The Turkish Directorate General of Foundations has requested that Ayşe Özer, 80, either pay five years of accumulated rent or vacate her home, which she bequeathed to a charitable foundation in her will, Bold Medya reported.
Özer and her late husband had initially donated the house to a foundation called the İstihkam Vakfı, which was shut down by a government decree after a July 15, 2016 coup attempt in Turkey along with some 1,500 other NGOs, on the condition that the couple be allowed to use it as long as they’re alive. The assets of the organization were transferred to the Directorate General of Foundations, which oversees charitable endowments.
The directorate has ordered Özer to pay rent that it says totals TL 45,000 since 2016 or move out. However, Özer says the arrangement was for the house to be donated only after her death. According to legal advisors the house is still her property.
“They are trying to seize my house,” she said. “My husband and I worked for years to buy this house and a shop.
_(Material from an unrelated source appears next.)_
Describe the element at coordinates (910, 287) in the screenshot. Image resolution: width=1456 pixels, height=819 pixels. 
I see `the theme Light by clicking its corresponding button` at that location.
They already took the shop, and now want the house. Where am I supposed to go?”
In a similar case Turkish authorities seized the house of an elderly woman last June because she had donated it to a foundation linked to the Gülen movement that was shut down after the attempted coup.
The Turkish government accuses the Gülen movement of masterminding the failed coup and labels it a “terrorist organization,” although the movement strongly denies involvement in the coup attempt or any terrorist activity.
Sıttıka Atay, 87, received a notice telling her to vacate her house in two weeks’ time and pay the rent for the past four years, which amounted to TL 23.000.
The assets of thousands of people with alleged ties to the Gülen movement were confiscated or frozen by the government both before and after the failed coup. According to a report by Brussels-based human rights group Platform for Peace and Justice (PPJ), the total value of confiscated or frozen assets is $32 billion.